Gerne hätte ich beispielsweise von dem Novizen und ehemaligen CIA-Agenten mehr erfahren. Seine Vergangenheit wird nur kurz angerissen, aber irgendwie ist er der unauffällige „Hauptdarsteller“ in diesem Drama. Besonderes Augenmerk hat der Autor auch in Hinblick auf die Untersuchungen der Gesteinsprobe verwendet – ebenfalls ein Nebenschauplatz, der wichtiger ist als die Erlebnisse von Tom Broadbent.

Wissenschaftliche Thriller arbeiten mit dem Ansatz und wecken die Erwartungshaltung, sich an Fakten zu orientierten oder zumindest nicht in die Fantasy abzudriften. Preston gelingt es erneut, diesen schmalen Grat sicher zu beschreiten. Zudem unterstützt er seine Thesen und Gedanken durch Quellenangaben gut fundierter wissenschaftlicher Berichte. Die einzelnen Szenen der Erzählung wechseln sich jedoch meiner Meinung nach etwas zu schnell ab; die Spannung bleibt zwar erhalten, doch sind die Kapitel zu kurz geraten, um alle Lücken inhaltlich glaubhaft zu schließen.

Sicherlich enthält „Der Canyon“ viele Situationen und Erzählungen, die typisch für so einen Thriller sind, jedoch sollte man hier auch ein wenig ins Detail gehen, denn es gibt zum Ausgleich auch Situationen, die erstklassig und absolut brillant erzählt sind. Stellenweise wird eine geradezu kindliche Begeisterung im Leser wachgerüttelt, denn Dinosaurier üben ja durchaus eine gewisse Faszination aus. Das Thema wird uns sicherlich immer ein wenig in seinen Bann ziehen, eben weil wir so wenig von diesen gigantischen Tieren wissen und diese nie wieder die Erde bevölkern werden.

_Fazit_

„Der Canyon“ ist absolut empfehlenswert für Freunde von wissenschaftlichen Thrillern. Abstriche sind leider zu machen, wenn man die Charakterentwicklung betrachtet. Hier war ich vor allem von der Hauptperson enttäuscht, denn sieht man Tom Broadbent aus der Perspektive des ersten Buches „Der Codex“, ist sie in ihrer Entwicklung einfach stehengeblieben. Die Geschichte wäre zudem vielschichtiger, wenn die eine oder andere Person aus dem ersten Buch auch hier ihren Auftritt gehabt hätte.

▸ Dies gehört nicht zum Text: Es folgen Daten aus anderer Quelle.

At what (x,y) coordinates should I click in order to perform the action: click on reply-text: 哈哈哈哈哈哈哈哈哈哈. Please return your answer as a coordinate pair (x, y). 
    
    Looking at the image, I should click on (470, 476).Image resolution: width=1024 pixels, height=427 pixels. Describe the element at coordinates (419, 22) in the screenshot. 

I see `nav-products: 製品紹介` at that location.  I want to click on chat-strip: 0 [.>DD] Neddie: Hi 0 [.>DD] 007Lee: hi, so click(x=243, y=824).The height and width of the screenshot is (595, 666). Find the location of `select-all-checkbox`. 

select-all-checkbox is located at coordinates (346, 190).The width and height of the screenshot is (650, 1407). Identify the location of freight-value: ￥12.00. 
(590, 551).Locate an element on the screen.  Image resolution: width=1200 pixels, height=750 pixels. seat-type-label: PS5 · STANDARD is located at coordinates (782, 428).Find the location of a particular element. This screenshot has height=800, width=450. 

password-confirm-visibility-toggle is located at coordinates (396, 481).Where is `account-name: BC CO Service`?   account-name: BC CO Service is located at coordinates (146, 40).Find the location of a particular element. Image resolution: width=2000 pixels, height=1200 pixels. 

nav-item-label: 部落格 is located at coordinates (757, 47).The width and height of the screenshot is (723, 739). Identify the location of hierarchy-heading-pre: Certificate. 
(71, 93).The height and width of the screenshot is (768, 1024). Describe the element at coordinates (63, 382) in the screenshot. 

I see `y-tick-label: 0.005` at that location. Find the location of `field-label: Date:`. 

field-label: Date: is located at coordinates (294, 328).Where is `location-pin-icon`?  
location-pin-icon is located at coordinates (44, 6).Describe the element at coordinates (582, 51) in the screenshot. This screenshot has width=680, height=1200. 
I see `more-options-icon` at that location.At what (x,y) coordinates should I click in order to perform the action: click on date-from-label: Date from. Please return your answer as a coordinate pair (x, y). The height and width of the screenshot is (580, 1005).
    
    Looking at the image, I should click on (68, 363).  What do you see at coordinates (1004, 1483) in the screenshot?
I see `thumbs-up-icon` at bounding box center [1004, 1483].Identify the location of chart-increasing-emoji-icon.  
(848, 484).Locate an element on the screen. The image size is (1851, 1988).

Douglas Preston hat jedoch ein spannendes Buch abgeliefert und trotz der kleineren Schwächen wird es seinen treuen Fans gefallen. Vielleicht wird ein dritter Band dieser Reihe wieder vielschichtiger und intensiver als „Der Canyon“.

_Der Autor_

Douglas Preston arbeitete jahrelang am Naturhistorischen Museum in New York. Er verfasste mehrere Sachbücher zu wissenschaftlichen Themen. 1995 schrieb er gemeinsam mit dem ehemaligen Verlagslektor Lincoln Child den international gefeierten Wissenschaftsthriller „Relic“, dem sieben Weltbestseller folgten.